(Supplied entries begins)

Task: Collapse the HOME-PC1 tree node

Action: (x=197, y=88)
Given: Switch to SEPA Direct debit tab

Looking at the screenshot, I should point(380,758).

(Supplied entries ends)
(Supplied entries begins)

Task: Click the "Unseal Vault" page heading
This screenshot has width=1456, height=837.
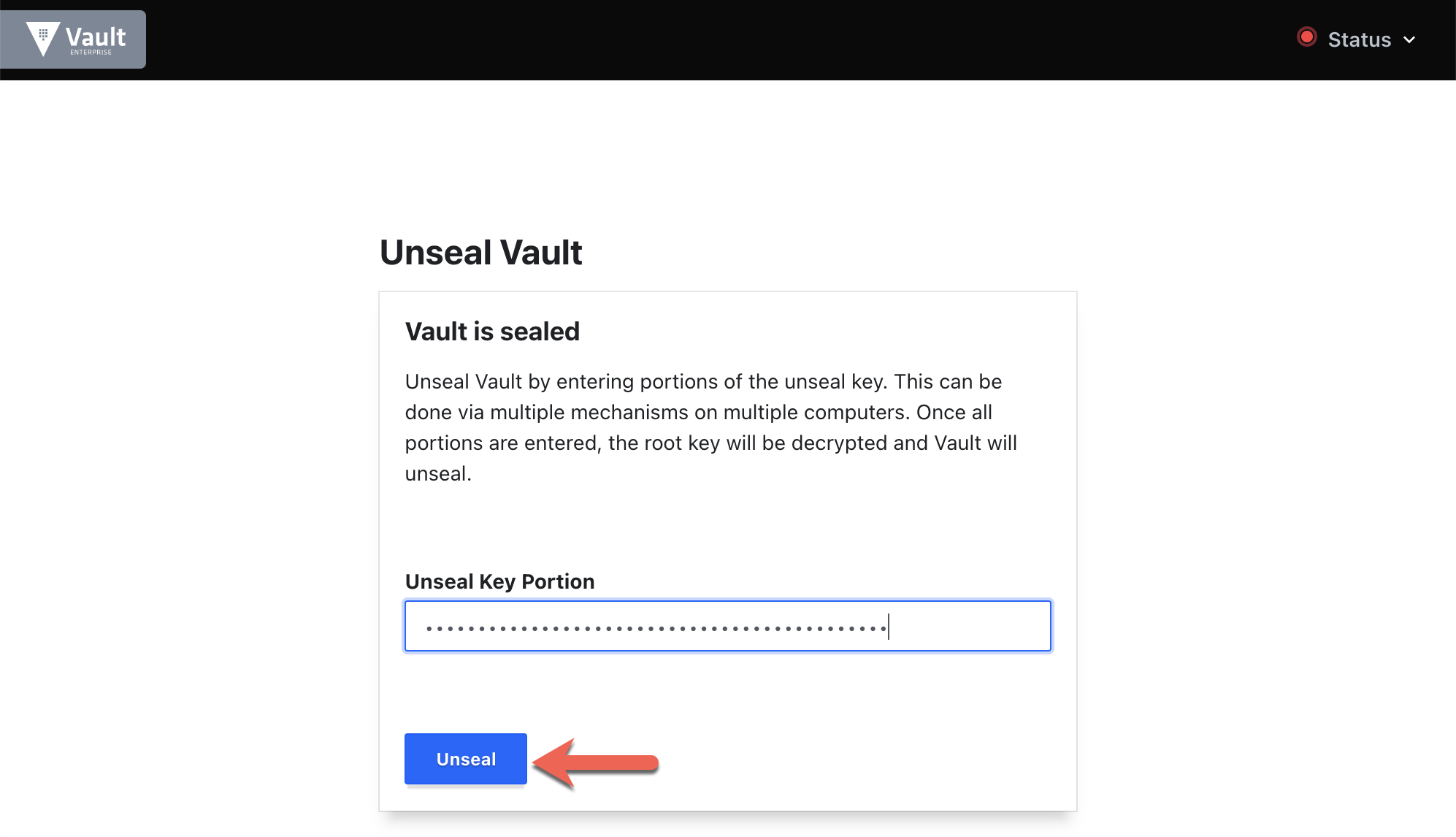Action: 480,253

(Supplied entries ends)
(Supplied entries begins)

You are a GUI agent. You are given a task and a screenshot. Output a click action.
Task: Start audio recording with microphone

(Supplied entries ends)

- **Prompt**: Reprint exactly the lines above that start at the one with "You are a GUI" and end at the one with "Task: Start audio recording with microphone", keeping both and adding none.

- **Response below**:
You are a GUI agent. You are given a task and a screenshot. Output a click action.
Task: Start audio recording with microphone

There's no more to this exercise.